ACTIVITY
Report each line of the records below that uses the word "click".

Excerpts from a dataset
========

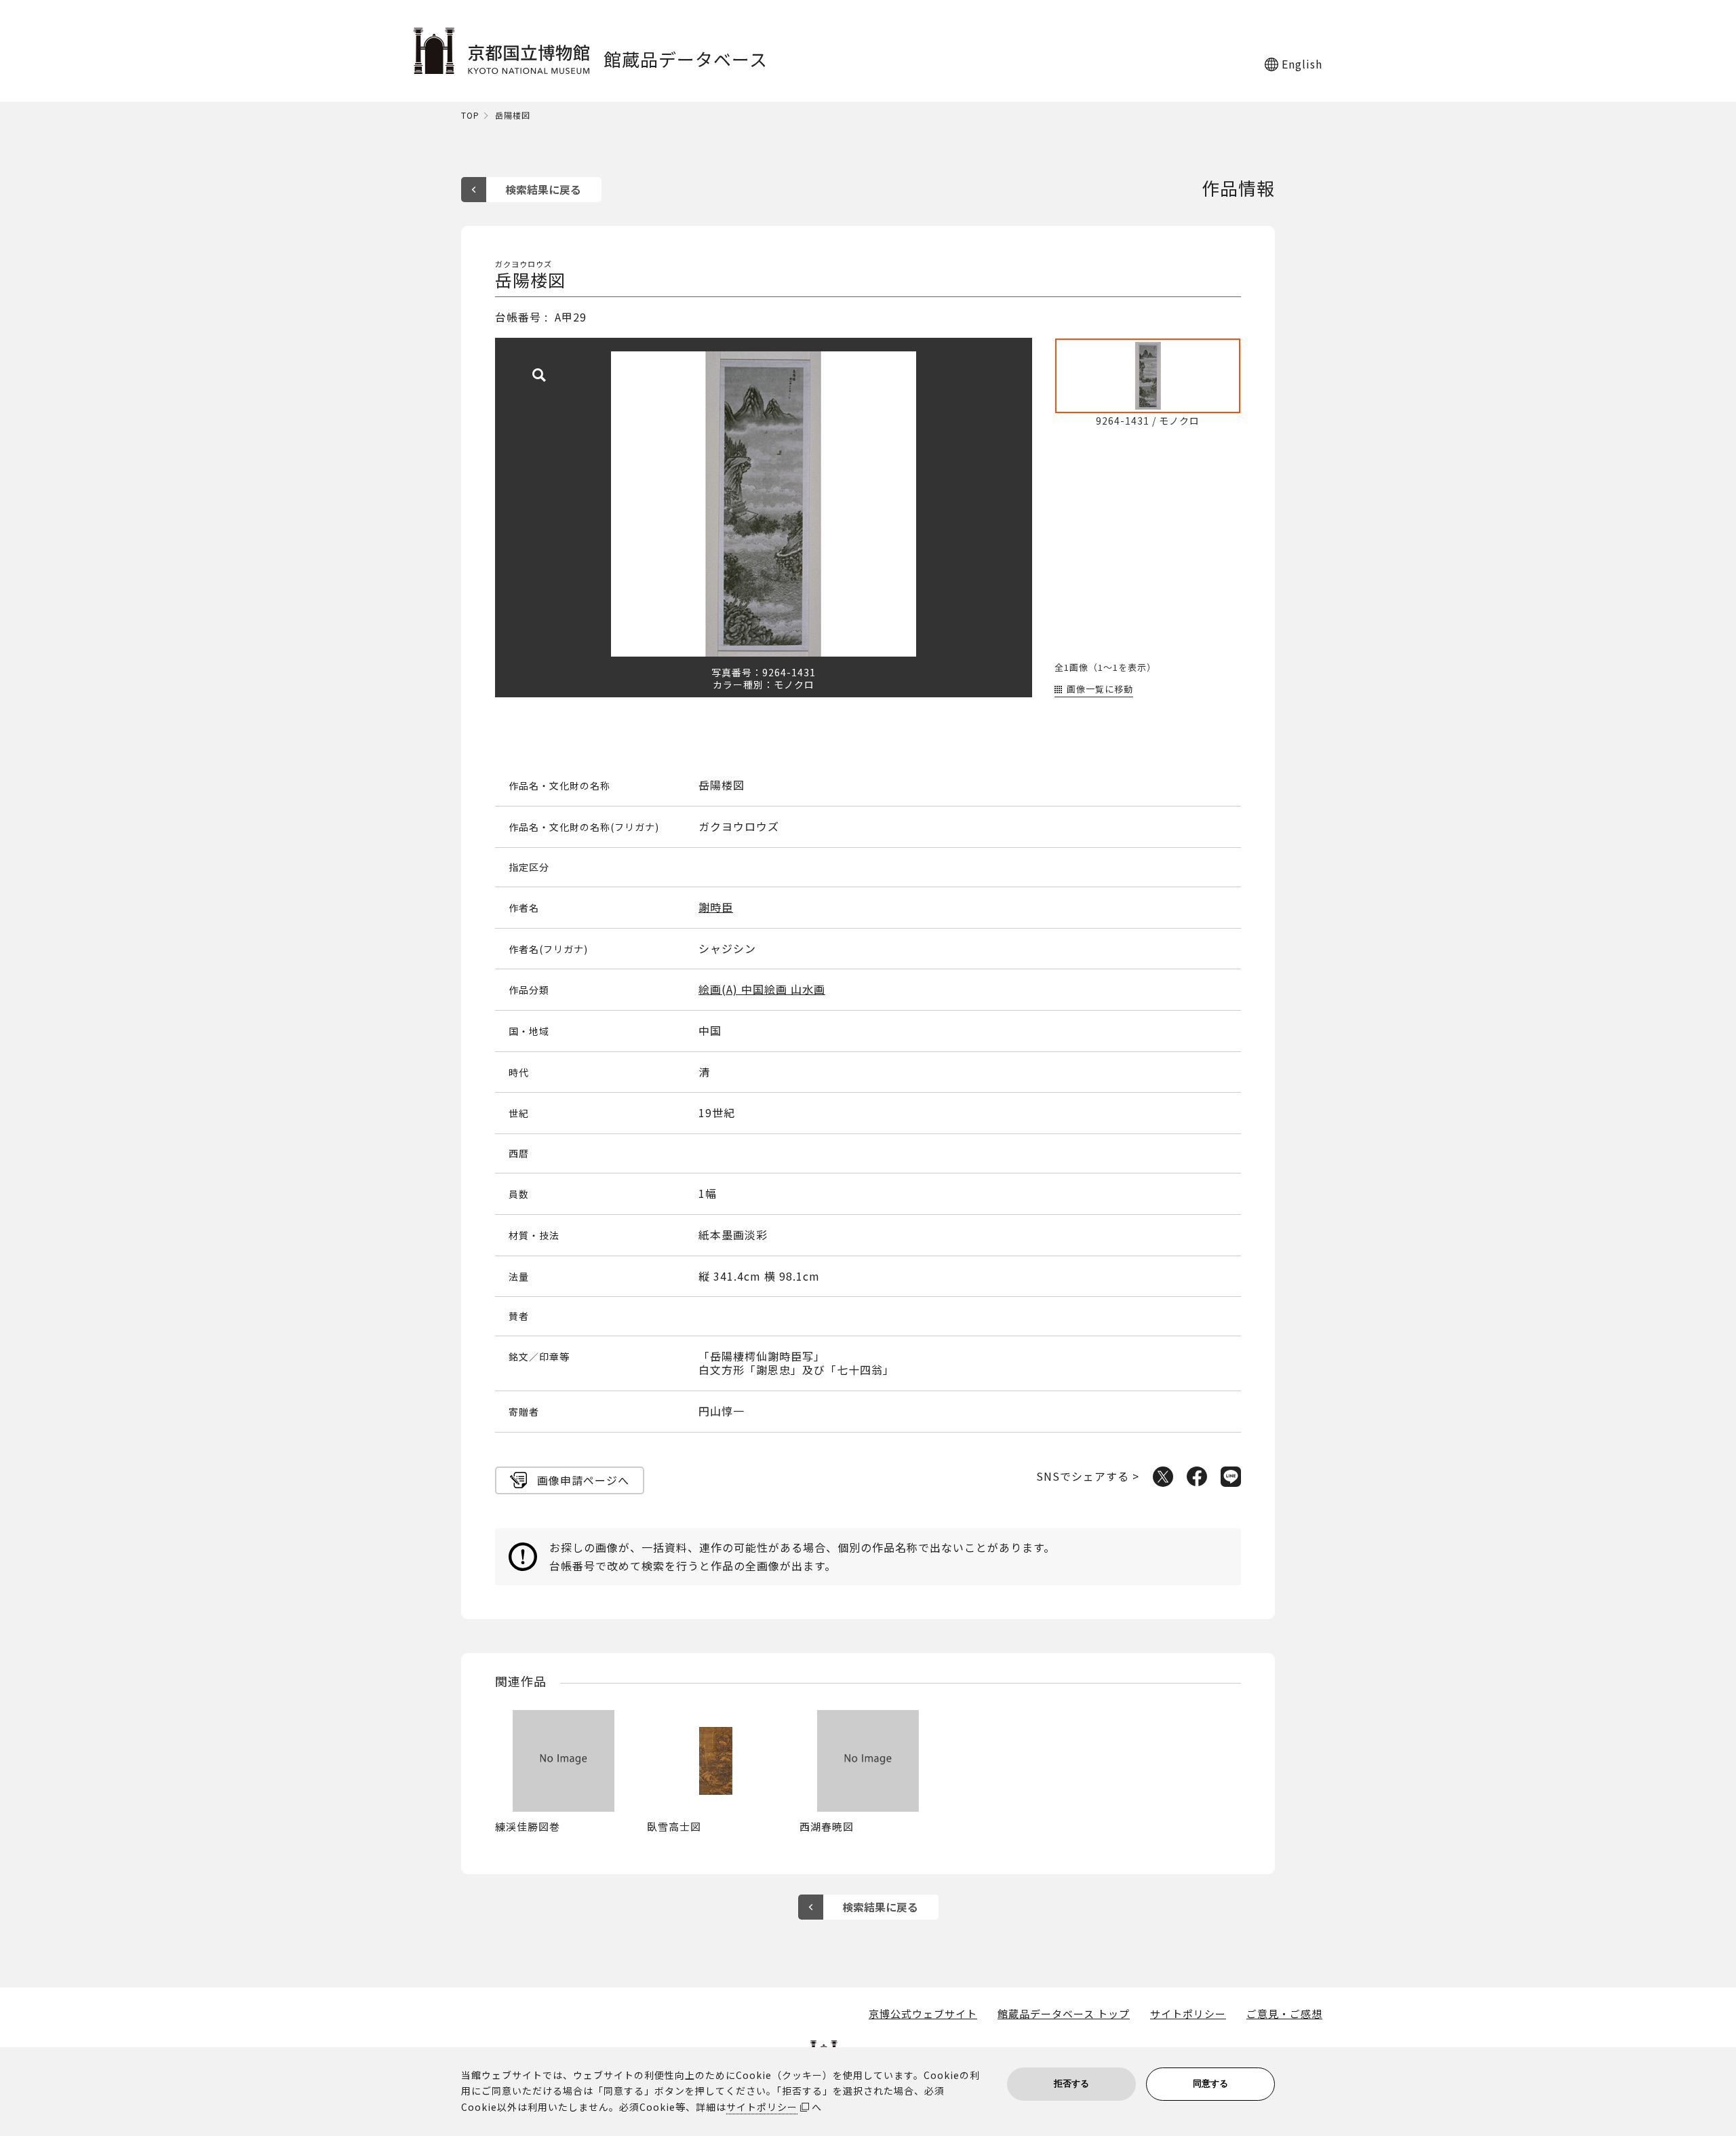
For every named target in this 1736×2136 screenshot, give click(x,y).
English (1302, 64)
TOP (470, 116)
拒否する (1071, 2083)
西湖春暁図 (827, 1826)
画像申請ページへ (583, 1480)
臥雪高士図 (674, 1826)
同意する (1210, 2083)
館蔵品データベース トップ (1064, 2014)
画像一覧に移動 (1100, 688)
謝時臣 (715, 907)
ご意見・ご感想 (1284, 2014)
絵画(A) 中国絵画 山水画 (761, 989)
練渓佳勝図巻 (527, 1826)
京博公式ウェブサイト (923, 2014)
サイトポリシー (1188, 2014)
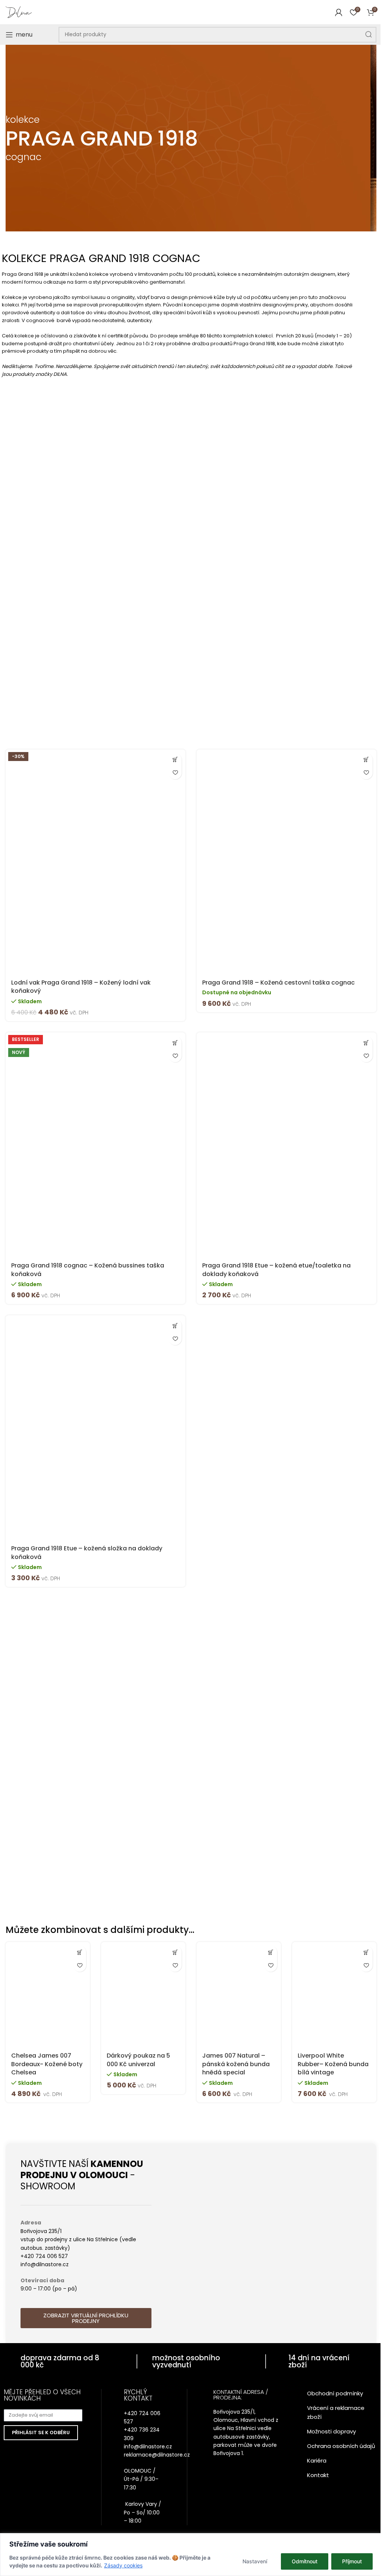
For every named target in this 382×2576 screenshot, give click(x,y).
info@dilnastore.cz (148, 2446)
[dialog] (191, 2554)
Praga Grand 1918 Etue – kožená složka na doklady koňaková (86, 1552)
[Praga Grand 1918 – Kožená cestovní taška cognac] (286, 861)
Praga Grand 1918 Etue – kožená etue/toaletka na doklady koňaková (276, 1269)
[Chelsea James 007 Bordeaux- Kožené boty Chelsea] (48, 1995)
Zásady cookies (123, 2565)
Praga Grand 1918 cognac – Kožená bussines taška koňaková (87, 1269)
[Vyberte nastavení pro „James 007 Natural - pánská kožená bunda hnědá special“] (270, 1952)
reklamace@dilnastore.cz (157, 2454)
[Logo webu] (19, 11)
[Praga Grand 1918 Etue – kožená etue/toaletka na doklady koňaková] (286, 1144)
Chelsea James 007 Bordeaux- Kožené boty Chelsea (46, 2064)
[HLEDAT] (368, 35)
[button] (175, 759)
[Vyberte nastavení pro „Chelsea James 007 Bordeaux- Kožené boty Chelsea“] (79, 1952)
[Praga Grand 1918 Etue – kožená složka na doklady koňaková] (95, 1427)
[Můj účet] (338, 12)
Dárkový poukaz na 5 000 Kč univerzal (138, 2059)
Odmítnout (304, 2561)
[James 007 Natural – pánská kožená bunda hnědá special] (239, 1995)
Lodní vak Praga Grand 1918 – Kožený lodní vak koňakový (81, 986)
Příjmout (352, 2561)
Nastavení (254, 2561)
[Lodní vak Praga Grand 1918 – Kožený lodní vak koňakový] (95, 861)
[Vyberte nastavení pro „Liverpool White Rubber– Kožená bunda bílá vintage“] (366, 1952)
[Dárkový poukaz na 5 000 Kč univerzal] (143, 1995)
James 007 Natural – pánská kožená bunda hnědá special (236, 2064)
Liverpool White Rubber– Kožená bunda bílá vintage (333, 2064)
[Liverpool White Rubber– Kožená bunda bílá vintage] (334, 1995)
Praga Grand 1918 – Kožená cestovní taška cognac (278, 982)
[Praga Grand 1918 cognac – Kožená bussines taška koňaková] (95, 1144)
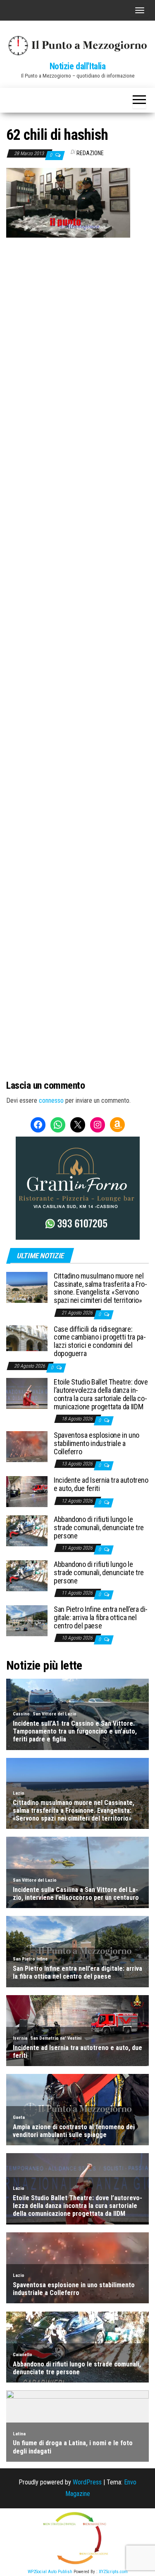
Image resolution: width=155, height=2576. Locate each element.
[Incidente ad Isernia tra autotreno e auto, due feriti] (27, 1491)
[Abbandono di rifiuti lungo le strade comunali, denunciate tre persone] (27, 1530)
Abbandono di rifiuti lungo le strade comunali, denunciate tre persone (99, 1527)
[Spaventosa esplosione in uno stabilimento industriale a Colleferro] (27, 1446)
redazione (90, 153)
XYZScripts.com (113, 2571)
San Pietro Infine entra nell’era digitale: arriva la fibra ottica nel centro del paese (101, 1617)
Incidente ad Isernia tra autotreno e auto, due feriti (101, 1484)
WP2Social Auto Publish (50, 2571)
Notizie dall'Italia (78, 66)
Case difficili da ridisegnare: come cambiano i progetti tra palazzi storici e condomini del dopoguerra (100, 1341)
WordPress (87, 2482)
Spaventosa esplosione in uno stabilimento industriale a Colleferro (96, 1443)
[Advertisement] (77, 319)
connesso (51, 1100)
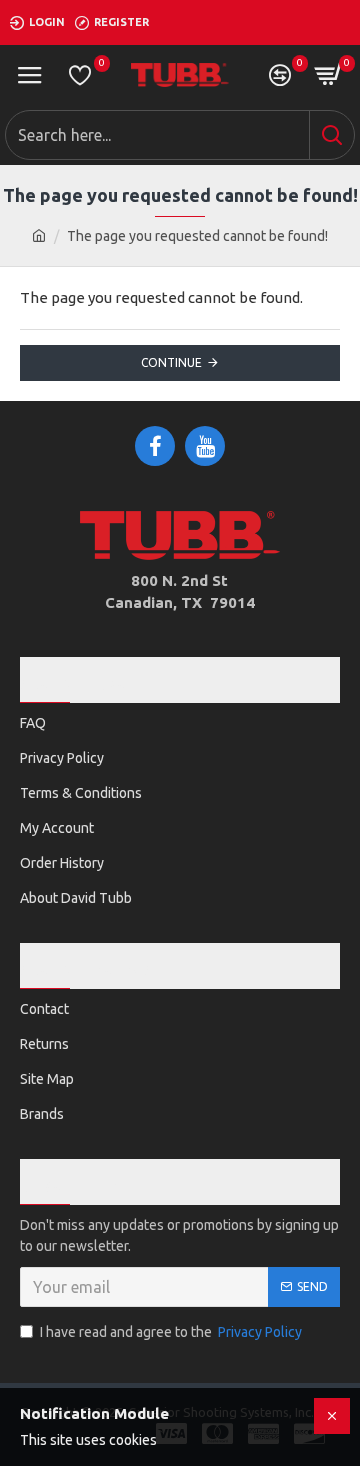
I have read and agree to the (171, 1332)
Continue (171, 362)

========

RESPONSE TO THE TASK
For every named target in this 1736×2136 screenshot, give click(x,y).
For every named target in this 382×2576 screenshot, give click(x,y).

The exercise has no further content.